• Passage provided
....................

Opinion article by Dr Cecile Duvenhage, Lecturer in the Department of Economics and Finance, University of the Free State

Awards and bailouts

The World Travel Awards recognised the state-owned enterprise (SOE), South African Airways (SAA), as Africa’s leading airline – every year from 1994 to 2015. However, behind the scenes, the flag carrier has repeatedly been given lifelines thanks to government guarantees. The last year that the SAA made a profit was in 2011.

Over the past decade, more than R16,5 billion in taxpayers' money was spent on bailouts for the airline. In the February 2020 budget, the government set aside R16,4 billion, of which R11,2 billion was for SAA’s debt-servicing costs. 

The SAA has been fighting for its survival since it entered into voluntary business rescue in December 2019 and is facing liquidation after specialists were appointed at the end of April 2020 to try to save the airline.  

How did SAA end up in this mess?

After the government deregulated the domestic airline industry in 1991, SAA lost its national market share (of 95%), especially to Comair and FlySafair. The airline was also hit on its African routes, where Ethiopian Airlines started to erode its competitive position. Theoretically speaking, deregulation breaks the market power of a monopoly, and inefficiency will put you out of business in a competitive environment. 

Add the component of poor management and suspect tenders (pertaining to the former SAA chairperson Dudu Myeni’s plan to buy several Airbus planes, sell them to a local company, and then lease the planes back), and debt starts to snowball. Additional poor management decisions include the desperate saving measures on essential expenditure, which led to the buying of ‘fake parts’. Unnecessary sponsorships (ATP tennis), given a tight budget, reflect poor management decisions by SAA. 

Surely, the weak rand played a role in the profitability of SAA, but also for the competitors who managed to survive due to efficient management. 

So, what are the cards on the table? 

The cards include liquidation, foreign direct investment (FDI), and a rescue package under Section 16 of the Public Finance Management Act (PFMA).

The liquidation of the airline will reduce future ongoing operational losses but will require the payment of creditors who rely on the so-called ‘implicit guarantee’ of ongoing funding by the state. Thus, debt claims cannot be avoided, as would be the case with conventional companies. Besides, there is no consensus regarding the liquidation cost – ranging from R2 billion to R60 billion.

....................

• Extracted material

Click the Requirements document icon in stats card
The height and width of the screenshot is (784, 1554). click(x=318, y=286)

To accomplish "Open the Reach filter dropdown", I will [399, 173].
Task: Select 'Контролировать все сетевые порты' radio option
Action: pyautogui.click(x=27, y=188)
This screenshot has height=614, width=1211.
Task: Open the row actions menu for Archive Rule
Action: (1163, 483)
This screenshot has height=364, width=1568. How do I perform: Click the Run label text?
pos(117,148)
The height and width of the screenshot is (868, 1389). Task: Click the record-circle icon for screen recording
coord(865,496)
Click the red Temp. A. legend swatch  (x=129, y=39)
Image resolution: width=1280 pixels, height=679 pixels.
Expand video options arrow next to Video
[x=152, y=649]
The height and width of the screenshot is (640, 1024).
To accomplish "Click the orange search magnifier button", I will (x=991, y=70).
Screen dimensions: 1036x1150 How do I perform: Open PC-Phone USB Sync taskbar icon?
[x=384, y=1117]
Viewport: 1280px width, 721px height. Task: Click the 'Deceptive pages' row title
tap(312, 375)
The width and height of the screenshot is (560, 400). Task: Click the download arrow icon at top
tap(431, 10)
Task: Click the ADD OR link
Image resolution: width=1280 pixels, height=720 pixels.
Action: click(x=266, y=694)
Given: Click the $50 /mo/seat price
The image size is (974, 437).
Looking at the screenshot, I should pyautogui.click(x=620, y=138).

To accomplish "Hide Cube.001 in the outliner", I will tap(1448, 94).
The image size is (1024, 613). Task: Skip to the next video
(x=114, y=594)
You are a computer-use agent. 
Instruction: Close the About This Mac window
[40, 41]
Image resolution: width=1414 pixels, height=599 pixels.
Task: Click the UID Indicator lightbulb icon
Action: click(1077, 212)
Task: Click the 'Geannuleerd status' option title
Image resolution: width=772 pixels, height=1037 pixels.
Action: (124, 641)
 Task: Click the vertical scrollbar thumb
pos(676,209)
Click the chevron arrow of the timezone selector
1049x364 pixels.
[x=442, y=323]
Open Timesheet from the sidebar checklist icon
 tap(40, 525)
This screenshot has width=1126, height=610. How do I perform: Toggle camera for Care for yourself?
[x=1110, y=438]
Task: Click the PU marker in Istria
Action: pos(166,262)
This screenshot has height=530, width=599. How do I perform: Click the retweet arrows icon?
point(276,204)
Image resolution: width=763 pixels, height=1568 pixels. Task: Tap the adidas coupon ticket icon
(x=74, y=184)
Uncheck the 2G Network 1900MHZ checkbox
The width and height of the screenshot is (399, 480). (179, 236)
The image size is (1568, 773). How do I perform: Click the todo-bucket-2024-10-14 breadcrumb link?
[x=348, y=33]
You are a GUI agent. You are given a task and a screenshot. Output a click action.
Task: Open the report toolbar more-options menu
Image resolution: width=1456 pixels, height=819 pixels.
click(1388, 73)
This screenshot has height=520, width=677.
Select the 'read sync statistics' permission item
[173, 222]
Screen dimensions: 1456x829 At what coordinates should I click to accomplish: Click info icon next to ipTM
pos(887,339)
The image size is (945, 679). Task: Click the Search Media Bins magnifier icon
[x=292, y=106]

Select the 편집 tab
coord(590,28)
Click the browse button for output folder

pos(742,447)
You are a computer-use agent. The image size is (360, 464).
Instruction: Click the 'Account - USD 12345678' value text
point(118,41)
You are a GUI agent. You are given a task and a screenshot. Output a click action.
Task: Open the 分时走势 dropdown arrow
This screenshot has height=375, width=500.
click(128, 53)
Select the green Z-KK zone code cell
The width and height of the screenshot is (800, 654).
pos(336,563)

....................

• What to work on
#1 Translate this sentence from the SAA opinion article into Spanish: "The last year that the SAA made a profit was in 2011."
#2 Please reproduce everything in the SAA opinion article above from "The World Travel" down to "was in 2011.".

• Results in order
#1 El último año en que la SAA obtuvo ganancias fue 2011.

#2
The World Travel Awards recognised the state-owned enterprise (SOE), South African Airways (SAA), as Africa’s leading airline – every year from 1994 to 2015. However, behind the scenes, the flag carrier has repeatedly been given lifelines thanks to government guarantees. The last year that the SAA made a profit was in 2011.